__EXERCISE GOAL__: Would you return all of this data exactly, leaving nothing out?

(Dataset items)

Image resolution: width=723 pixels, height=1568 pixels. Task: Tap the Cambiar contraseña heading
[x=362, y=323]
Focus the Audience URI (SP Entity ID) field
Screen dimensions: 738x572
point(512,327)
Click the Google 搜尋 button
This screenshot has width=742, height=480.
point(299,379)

__WRITTEN REPLY__:
Image resolution: width=723 pixels, height=1568 pixels. Task: Tap the Cambiar contraseña heading
[x=362, y=323]
Focus the Audience URI (SP Entity ID) field
Screen dimensions: 738x572
point(512,327)
Click the Google 搜尋 button
This screenshot has width=742, height=480.
point(299,379)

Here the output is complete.